RBI Governor Announces Incremental Cash Reserve Ratio for Banks to Tackle Liquidity Surge

The Reserve Bank of India (RBI) is set to extract nearly $12.07 billion from the banking system through a temporary increase in funds held by lenders at the central bank. This move aims to control inflation as India’s Monetary Policy Committee maintains key policy rates.

RBI Governor Shaktikanta Das has urged banks to maintain an additional cash reserve ratio (CRR) of 10% for increased deposits between May 19 and July 28, effective from August 12.

August witnessed a liquidity surplus in India’s banking system, averaging around $2.5 billion, up from $1.6 billion in July. This surplus led to reduced overnight borrowing and lending rates.

The incremental CRR seeks to absorb added liquidity due to the return of 2000-rupee denomination notes.

Governor Das assured that despite this temporary measure. Sufficient liquidity will remain in the system to meet the economy’s credit demands. The RBI plans to review this strategy before September 8, aligning with the upcoming festive season. Which typically sees increased currency circulation and reduced banking liquidity.

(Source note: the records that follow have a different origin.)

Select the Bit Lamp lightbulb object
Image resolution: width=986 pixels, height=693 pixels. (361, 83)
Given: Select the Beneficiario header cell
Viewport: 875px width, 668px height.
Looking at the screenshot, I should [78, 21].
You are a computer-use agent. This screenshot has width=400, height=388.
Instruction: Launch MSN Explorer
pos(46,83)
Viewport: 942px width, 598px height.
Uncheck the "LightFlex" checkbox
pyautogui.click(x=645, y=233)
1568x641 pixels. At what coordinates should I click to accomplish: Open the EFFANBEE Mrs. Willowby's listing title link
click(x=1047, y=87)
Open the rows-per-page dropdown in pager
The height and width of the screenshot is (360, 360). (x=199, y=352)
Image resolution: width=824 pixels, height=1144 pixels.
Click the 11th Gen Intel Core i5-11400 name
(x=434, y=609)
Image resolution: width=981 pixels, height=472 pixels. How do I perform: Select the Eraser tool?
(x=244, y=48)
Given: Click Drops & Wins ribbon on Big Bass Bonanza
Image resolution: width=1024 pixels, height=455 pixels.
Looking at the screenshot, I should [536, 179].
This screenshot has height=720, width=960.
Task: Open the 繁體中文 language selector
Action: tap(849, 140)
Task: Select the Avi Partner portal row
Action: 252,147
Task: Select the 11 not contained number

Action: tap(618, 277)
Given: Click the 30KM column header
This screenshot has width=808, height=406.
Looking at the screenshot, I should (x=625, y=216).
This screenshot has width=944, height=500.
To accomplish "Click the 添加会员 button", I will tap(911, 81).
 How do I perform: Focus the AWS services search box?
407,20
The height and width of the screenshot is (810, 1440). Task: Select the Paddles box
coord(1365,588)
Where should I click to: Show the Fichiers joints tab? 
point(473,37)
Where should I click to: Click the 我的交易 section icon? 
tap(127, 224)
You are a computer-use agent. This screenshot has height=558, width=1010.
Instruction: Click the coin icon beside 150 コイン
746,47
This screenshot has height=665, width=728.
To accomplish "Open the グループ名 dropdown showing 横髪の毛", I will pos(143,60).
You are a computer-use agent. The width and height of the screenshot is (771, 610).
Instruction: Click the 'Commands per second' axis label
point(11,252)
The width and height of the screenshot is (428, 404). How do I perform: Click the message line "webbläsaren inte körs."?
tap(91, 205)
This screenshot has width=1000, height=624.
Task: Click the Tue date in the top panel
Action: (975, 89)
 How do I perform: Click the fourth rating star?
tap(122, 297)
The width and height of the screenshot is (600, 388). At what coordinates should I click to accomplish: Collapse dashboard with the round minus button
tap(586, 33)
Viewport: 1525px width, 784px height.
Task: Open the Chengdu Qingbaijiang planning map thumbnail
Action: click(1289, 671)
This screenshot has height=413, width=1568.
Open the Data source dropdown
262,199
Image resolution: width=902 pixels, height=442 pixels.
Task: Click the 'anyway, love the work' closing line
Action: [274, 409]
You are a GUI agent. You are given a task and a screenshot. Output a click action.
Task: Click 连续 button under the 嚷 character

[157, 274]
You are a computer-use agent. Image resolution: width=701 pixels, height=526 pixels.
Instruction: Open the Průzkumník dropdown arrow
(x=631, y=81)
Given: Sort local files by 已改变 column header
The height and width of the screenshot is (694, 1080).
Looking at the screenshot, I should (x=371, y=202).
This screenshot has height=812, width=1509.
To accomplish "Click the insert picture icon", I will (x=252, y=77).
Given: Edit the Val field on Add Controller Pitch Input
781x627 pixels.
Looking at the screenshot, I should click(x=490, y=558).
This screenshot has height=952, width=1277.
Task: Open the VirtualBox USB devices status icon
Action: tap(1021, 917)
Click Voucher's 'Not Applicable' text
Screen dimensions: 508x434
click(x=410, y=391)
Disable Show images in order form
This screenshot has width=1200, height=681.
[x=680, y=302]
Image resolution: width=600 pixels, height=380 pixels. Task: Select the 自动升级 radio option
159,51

Market participants anticipate rising interbank call money rates and the TREPS rate starting Monday, with approximately half of the surplus exiting the system. While the incremental CRR might lead to a mild tightening of money market rates for borrower. The overall impact on lending margins is expect to be slight.

Governor Das emphasized that the primary liquidity management tool remains the 14-day variable rate reverse repo auction, with shorter duration VRRR auctions for fine-tuning purposes.